Extracted text:
Background: To investigate the association between serological markers for Chlamydophila pneumoniae (Cpn) and the development of abdominal aortic aneurysm (AAA) in a population-based case-control study.
Methods: A screening for AAA among 65-75-year-old men and women was performed in a population with high prevalence of disease. Most of the subjects had undergone previous testing at the age of 60, including blood sampling. A total of 42 patients with AAA were compared with 100 age- and gender-matched controls with normal aortas. Cpn immunoglobulin A (IgA) and immunoglobulin G (IgG) antibodies present in plasma samples obtained at the time of screening (current) and in the past 5-15 (mean, 12) years (historical) were analyzed. Cpn antibody titers (<1/64, 1/64, 1/264, and 1/1024) were analyzed using the microimmunofluorescence technique.

Data for review:
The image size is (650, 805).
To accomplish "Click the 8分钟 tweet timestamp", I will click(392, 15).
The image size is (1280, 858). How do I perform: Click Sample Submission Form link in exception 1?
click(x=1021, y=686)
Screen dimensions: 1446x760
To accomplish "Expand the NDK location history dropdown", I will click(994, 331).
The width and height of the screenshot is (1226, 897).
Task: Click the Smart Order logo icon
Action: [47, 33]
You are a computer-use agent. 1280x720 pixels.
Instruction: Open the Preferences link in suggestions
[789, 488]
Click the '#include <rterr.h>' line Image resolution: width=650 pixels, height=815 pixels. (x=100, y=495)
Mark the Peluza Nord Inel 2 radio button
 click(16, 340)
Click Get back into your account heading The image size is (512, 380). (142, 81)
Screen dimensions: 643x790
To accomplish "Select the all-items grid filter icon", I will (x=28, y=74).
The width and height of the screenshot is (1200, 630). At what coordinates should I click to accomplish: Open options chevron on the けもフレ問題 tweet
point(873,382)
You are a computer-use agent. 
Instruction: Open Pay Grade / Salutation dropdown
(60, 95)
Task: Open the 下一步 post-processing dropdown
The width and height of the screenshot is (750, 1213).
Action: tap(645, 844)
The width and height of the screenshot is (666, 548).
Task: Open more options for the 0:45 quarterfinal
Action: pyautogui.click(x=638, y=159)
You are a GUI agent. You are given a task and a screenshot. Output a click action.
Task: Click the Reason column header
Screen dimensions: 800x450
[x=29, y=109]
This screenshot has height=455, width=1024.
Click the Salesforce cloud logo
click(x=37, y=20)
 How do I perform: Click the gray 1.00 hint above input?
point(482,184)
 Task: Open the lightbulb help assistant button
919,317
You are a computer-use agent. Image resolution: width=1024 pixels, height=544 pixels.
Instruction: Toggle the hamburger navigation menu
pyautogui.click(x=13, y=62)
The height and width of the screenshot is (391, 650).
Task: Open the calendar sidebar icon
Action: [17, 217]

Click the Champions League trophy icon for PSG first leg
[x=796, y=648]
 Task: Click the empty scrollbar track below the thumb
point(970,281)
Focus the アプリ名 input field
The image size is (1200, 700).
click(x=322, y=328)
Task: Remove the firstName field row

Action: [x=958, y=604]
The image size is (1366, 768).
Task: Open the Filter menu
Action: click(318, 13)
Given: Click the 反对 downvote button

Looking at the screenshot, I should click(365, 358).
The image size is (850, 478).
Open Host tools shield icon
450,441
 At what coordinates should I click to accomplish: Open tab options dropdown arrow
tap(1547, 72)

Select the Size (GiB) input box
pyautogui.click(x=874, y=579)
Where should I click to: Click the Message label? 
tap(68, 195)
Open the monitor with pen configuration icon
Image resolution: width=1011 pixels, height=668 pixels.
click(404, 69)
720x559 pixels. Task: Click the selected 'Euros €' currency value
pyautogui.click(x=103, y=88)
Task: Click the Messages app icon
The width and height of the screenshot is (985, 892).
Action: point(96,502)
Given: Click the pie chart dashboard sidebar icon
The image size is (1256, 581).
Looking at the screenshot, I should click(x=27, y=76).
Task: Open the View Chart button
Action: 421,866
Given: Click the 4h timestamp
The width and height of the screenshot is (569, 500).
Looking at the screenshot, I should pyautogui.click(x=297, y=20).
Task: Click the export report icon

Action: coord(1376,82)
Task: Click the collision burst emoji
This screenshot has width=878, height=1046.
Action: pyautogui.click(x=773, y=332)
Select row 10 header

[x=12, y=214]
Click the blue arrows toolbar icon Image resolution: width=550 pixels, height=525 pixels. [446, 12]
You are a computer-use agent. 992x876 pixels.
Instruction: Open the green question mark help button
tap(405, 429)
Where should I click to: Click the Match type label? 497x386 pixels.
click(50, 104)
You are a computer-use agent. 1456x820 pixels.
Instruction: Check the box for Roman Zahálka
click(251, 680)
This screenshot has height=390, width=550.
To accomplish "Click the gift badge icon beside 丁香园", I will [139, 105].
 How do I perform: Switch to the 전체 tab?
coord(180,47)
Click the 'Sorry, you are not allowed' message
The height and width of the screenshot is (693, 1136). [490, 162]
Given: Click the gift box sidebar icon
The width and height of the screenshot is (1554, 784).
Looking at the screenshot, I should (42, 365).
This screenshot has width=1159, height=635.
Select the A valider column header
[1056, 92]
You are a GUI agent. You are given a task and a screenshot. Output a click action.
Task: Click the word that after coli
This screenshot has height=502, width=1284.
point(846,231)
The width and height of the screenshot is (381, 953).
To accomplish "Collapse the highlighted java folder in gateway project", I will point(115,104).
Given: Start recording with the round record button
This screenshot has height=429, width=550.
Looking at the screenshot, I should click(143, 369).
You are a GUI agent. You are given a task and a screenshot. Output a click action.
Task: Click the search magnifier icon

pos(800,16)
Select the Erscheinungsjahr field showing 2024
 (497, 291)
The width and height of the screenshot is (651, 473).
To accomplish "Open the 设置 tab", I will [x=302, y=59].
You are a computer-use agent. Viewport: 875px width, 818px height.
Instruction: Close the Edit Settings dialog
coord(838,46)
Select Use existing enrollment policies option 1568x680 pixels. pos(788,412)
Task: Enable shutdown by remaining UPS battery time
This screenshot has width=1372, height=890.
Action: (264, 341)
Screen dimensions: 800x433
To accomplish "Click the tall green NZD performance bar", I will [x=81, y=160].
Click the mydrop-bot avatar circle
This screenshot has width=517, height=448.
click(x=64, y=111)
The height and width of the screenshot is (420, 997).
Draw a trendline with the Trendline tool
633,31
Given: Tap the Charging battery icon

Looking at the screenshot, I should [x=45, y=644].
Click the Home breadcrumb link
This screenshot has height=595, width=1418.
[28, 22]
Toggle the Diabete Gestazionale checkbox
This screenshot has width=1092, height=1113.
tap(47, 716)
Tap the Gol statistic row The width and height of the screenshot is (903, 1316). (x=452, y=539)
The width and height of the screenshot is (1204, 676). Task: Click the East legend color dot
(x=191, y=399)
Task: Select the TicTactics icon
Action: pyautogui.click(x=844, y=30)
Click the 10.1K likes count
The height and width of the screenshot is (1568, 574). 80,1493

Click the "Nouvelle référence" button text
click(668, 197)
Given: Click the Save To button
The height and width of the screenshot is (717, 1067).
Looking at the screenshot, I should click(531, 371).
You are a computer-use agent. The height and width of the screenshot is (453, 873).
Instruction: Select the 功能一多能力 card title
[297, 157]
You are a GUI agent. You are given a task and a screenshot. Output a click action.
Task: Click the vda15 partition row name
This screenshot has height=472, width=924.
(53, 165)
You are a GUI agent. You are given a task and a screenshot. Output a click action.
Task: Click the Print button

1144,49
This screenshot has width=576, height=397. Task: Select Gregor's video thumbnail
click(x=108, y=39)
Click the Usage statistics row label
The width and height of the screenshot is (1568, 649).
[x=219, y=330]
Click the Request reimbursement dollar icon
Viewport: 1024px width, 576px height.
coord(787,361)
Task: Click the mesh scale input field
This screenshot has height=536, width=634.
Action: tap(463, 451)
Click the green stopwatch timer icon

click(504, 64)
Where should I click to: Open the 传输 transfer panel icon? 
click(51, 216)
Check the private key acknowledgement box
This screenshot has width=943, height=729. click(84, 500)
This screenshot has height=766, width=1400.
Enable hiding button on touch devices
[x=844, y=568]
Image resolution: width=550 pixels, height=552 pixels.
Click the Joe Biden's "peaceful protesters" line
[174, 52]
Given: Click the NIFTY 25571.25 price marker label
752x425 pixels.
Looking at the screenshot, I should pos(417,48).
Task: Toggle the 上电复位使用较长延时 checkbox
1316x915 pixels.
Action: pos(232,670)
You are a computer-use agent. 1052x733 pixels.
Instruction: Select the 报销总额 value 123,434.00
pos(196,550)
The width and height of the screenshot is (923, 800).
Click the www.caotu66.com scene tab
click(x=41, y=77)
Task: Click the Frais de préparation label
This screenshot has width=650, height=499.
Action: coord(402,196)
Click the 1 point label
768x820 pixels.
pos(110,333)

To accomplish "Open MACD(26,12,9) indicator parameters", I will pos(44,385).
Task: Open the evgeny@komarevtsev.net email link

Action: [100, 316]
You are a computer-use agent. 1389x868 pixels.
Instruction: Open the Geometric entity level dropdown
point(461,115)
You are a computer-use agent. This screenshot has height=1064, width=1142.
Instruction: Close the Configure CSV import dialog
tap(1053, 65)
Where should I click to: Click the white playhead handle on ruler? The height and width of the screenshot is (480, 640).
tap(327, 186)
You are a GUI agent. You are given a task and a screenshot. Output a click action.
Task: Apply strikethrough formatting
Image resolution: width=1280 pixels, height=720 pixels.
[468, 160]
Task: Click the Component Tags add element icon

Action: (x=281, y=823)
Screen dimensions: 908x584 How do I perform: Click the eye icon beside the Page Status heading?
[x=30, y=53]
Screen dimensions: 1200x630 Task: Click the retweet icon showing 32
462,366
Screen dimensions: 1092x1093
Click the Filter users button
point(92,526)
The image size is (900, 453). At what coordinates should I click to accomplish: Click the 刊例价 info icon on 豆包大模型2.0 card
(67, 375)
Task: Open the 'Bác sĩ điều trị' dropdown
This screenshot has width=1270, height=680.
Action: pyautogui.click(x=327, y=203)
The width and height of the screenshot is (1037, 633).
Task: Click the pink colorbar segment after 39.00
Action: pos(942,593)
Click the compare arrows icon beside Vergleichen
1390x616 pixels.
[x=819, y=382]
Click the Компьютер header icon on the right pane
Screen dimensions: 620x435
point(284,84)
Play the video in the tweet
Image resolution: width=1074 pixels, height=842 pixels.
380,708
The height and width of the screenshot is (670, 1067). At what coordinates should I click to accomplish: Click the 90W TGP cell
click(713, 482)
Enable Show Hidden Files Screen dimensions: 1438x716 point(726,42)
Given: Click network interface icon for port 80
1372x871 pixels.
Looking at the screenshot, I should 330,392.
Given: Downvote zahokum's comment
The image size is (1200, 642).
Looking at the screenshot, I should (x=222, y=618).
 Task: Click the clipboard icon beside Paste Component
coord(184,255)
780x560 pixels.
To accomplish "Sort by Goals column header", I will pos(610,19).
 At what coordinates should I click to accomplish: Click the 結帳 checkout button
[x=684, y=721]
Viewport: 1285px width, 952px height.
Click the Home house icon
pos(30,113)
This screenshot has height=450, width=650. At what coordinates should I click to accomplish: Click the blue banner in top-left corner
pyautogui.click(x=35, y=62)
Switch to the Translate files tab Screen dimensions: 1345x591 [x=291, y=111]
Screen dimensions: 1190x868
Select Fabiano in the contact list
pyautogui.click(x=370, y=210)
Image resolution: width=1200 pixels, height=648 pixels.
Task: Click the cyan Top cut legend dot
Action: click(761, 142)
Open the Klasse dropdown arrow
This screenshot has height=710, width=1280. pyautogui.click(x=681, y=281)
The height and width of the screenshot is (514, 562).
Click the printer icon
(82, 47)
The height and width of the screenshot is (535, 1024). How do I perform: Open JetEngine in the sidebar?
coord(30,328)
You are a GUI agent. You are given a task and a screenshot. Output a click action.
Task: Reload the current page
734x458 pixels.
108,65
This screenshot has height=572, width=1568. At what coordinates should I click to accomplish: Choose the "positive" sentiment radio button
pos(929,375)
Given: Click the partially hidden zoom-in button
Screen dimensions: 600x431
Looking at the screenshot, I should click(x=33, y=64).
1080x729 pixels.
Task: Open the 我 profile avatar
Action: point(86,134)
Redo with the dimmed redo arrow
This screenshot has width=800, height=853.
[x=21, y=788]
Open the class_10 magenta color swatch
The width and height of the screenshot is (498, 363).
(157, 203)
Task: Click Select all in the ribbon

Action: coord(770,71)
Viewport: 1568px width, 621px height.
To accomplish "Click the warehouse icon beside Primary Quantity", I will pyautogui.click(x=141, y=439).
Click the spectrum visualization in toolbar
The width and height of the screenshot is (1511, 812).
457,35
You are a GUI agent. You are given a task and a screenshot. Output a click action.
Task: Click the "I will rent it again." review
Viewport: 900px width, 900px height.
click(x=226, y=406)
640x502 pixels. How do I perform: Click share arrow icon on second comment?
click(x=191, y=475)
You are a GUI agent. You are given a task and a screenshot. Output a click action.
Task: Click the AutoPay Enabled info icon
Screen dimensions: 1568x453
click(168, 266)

Work to complete:
[A] In the aortic aneurysm abstract:
(i) What age range were the men and women screened for AAA?
(ii) How many patients with AAA were compared with how many controls?
(iii) Which technique was used to analyze the Cpn antibody titers?
[B] Can you turn the paragraph of the aortic aneurysm abstract beginning "Methods: A screening for AAA" into a short bulleted list that keeps its main facts?
[C] Write the next part of the aortic aneurysm abstract, picking up after its final Methods sentence.

Your responses:
[A]
(i) 65 to 75 years old.
(ii) 42 patients with AAA were compared with 100 controls.
(iii) The microimmunofluorescence technique.

[B]
- Men and women aged 65–75 were screened for AAA in a population with a high prevalence of the disease.
- Most subjects had been tested earlier, at age 60, including blood sampling.
- 42 patients with AAA were compared with 100 age- and gender-matched controls with normal aortas.
- Cpn IgA and IgG antibodies were measured in plasma taken at screening (current) and 5–15 years earlier, with a mean of 12 years (historical).
- Antibody titers were analyzed with the microimmunofluorescence technique.

[C]
Results: No differences in current Cpn immunoglobulin A and IgG antibodies titers (p = 0.111 and 0.659), historical titers (p = 0.449 and 0.228), or titer change (delta) (p = 0.794 and 0.172) were observed between patients with AAA and controls. In all, 82% of the patients with AAA had a current Cpn IgG titer of 1/1024 as compared with the 70% of the control group. All 11 patients who had an aortic diameter of >40 mm reported having high current Cpn IgG titers. The fact that such a large proportion of the healthy population demonstrated an immune response against Cpn made it difficult to demonstrate possible effects of Cpn infection on AAA formation in a case-control study.
Conclusion: No significant associations were found between AAA detected by screening and Cpn antibody titer levels at the time of screening or during past screening at the age of 60.